Was ist denn nur bei Universal los? Nachdem vor einigen Monaten bereits Guillermo del Toros Die Berge des Wahnsinns überraschend eingestampft wurde, ist jetzt das nächste Filmprojekt in Gefahr. Noch im letzten Jahr wurde mit viel Tamtam die Buchverfilmung Der dunkle Turm von Stephen King angekündigt. Ein gewaltiges Projekt aus drei Filmen und TV-Serien war geplant. Doch mittlerweile kann alles ganz anders kommen.

Universal hat inzwischen wohl mehrmals nachgerechnet und ist sich nicht mehr so recht sicher, ob sie Der dunkle Turm überhaupt noch machen wollen. Das Hauptproblem ist wohl wieder einmal das liebe Geld, ein Punkt der bereits Die Berge des Wahnsinns das Genick brach. Dort war es so, dass der Film eigentlich durch die Vorproduktion durch war und jeder auf den Drehstart wartete, doch 150 Mio. $ für einen R-Rated Horrorfilm waren Universal zuviel.

Bei Der dunkle Turm scheint sich jenes Szenario zu wiederholen. Während letzte Woche noch keine Stellung bezogen wurde, sickerte über das Wochenende durch, dass die Produktion von der Romanverfilmung vorerst auf Eis liegt und die Budgetfragen neu geklärt werden müssen.
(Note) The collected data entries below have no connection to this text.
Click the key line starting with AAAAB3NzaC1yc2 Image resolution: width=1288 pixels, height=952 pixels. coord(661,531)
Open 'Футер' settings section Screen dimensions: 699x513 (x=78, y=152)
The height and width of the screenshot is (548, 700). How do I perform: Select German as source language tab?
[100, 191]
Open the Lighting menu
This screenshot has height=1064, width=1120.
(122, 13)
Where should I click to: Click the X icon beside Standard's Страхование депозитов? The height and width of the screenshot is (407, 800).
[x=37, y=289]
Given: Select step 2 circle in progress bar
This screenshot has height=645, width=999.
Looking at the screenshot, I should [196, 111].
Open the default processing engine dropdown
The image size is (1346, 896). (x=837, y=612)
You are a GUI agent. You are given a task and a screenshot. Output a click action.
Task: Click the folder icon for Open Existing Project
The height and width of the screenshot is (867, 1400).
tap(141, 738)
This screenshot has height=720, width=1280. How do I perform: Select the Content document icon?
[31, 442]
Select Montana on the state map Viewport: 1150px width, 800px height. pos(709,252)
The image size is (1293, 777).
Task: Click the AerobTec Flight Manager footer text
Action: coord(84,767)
Wenn die aktuellen Probleme nicht zügig gelöst werden, kann Der dunkle Turm einen langsamen Tod sterben, wenn kein anderes Filmstudio einspringt.
*
Fans von King müssen jetzt stark sein
Gruss Gollum*


----------



## Punisher (10 Mai 2011)

ja ja, das liebe Geld


----------